=== Begin Enclosure ===

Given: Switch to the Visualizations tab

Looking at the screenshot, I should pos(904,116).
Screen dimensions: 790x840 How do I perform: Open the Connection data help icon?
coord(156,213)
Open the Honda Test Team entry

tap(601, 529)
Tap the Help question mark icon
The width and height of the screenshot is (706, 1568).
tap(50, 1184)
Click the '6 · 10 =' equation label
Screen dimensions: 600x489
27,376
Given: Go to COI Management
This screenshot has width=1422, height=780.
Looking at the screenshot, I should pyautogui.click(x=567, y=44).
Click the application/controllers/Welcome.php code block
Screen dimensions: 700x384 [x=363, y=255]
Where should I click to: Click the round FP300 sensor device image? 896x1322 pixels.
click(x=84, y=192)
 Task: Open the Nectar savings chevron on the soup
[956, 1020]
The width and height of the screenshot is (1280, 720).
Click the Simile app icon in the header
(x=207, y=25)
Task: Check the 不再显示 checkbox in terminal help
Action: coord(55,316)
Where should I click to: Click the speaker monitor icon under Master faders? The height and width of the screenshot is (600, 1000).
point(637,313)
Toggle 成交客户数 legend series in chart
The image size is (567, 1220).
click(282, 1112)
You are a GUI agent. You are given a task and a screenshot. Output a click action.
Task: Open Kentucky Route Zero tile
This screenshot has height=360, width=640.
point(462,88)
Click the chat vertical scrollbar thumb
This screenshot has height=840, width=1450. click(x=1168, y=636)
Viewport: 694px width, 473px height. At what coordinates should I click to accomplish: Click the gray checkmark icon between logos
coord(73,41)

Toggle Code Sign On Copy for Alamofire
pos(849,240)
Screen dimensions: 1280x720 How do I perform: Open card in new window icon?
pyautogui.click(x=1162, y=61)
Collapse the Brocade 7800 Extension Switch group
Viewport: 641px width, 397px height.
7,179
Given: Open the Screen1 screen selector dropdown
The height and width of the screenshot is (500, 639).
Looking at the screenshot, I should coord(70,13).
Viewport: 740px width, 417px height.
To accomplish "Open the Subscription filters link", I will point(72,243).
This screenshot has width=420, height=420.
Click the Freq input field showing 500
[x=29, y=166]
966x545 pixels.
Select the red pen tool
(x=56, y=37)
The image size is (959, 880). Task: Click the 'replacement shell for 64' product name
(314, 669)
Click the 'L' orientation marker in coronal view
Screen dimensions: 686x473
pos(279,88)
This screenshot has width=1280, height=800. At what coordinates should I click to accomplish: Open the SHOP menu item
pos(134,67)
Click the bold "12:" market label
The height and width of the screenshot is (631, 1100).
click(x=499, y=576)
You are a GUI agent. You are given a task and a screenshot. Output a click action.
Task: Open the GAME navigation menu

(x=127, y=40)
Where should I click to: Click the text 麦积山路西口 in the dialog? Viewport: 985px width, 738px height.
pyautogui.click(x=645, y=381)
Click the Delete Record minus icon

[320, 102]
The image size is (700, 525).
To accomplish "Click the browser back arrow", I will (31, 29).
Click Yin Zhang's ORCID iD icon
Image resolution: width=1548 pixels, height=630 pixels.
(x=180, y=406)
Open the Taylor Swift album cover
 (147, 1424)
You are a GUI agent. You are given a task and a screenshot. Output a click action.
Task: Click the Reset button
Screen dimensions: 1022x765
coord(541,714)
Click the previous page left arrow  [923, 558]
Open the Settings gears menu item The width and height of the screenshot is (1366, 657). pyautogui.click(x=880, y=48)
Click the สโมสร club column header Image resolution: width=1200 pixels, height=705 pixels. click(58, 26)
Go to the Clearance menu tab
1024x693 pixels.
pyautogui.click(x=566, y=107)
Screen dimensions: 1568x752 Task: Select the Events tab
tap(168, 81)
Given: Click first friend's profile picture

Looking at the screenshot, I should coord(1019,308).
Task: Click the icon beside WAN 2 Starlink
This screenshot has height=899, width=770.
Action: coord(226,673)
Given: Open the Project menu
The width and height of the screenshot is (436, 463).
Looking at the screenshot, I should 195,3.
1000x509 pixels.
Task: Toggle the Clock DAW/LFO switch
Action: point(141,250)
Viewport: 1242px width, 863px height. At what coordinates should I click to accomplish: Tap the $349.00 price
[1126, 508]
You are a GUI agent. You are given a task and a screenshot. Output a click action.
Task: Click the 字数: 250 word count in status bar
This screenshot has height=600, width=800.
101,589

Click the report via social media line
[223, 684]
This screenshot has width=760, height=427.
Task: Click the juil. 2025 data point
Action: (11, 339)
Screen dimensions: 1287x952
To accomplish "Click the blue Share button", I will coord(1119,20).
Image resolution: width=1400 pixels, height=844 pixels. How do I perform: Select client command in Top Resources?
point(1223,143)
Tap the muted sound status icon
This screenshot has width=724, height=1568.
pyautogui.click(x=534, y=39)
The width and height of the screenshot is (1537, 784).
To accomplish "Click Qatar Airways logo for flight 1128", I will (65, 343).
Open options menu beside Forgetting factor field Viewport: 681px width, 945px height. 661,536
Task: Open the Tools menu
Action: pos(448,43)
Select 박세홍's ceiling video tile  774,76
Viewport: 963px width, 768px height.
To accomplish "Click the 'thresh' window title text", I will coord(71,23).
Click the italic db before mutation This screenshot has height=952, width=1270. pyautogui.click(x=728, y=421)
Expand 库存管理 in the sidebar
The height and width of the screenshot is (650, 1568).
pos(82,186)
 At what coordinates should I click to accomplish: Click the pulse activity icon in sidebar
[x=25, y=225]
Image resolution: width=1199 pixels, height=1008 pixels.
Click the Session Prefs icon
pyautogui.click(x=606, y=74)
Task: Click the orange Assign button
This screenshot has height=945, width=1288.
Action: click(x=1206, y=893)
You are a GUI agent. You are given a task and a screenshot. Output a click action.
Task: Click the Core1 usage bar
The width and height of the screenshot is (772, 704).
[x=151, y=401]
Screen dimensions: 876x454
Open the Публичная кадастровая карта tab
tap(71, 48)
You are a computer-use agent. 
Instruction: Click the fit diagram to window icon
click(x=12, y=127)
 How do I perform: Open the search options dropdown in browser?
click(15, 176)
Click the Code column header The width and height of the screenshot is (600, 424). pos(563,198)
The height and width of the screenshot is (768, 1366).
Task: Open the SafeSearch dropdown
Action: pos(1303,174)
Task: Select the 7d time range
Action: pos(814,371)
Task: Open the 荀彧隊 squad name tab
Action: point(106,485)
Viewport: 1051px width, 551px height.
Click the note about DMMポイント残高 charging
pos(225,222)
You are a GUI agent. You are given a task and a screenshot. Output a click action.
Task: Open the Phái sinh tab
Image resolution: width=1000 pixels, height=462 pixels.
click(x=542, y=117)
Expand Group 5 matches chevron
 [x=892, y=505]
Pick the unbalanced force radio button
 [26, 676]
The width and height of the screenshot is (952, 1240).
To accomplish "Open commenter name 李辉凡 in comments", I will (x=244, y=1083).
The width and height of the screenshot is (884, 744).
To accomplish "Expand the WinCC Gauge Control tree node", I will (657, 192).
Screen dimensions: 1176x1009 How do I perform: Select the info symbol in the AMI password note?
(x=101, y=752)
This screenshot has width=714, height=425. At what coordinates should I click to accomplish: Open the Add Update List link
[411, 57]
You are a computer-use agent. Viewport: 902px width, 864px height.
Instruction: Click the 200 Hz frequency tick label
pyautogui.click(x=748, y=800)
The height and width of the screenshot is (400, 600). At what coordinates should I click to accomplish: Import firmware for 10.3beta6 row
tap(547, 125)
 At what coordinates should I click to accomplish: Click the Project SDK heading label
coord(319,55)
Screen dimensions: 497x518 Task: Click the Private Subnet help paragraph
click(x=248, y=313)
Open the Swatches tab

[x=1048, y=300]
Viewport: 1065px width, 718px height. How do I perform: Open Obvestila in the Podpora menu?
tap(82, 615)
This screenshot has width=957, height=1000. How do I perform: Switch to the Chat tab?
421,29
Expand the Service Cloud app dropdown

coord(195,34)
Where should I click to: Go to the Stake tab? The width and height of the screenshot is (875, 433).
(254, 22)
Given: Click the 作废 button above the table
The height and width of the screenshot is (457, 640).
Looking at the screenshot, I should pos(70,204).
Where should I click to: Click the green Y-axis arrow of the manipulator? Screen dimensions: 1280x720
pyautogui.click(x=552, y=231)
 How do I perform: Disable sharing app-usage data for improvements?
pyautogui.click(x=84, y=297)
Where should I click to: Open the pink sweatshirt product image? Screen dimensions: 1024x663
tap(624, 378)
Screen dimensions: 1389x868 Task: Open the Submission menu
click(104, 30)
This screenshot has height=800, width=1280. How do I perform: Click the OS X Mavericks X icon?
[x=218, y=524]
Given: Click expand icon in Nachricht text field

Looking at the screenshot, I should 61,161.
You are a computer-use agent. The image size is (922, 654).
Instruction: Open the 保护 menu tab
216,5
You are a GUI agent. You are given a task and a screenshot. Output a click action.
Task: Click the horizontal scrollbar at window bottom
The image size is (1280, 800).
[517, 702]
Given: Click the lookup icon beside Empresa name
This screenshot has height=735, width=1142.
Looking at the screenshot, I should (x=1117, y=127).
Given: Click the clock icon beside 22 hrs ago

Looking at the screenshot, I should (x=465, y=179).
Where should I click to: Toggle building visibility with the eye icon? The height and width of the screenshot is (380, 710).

=== End Enclosure ===

## ABOUT THIS TASK
Gather every line from the listing above in which "computer" appears, and copy those lines.

## RESPONSE TO THIS EXERCISE
You are a computer-use agent. 
You are a computer-use agent. Viewport: 902px width, 864px height.
You are a computer-use agent. The image size is (922, 654).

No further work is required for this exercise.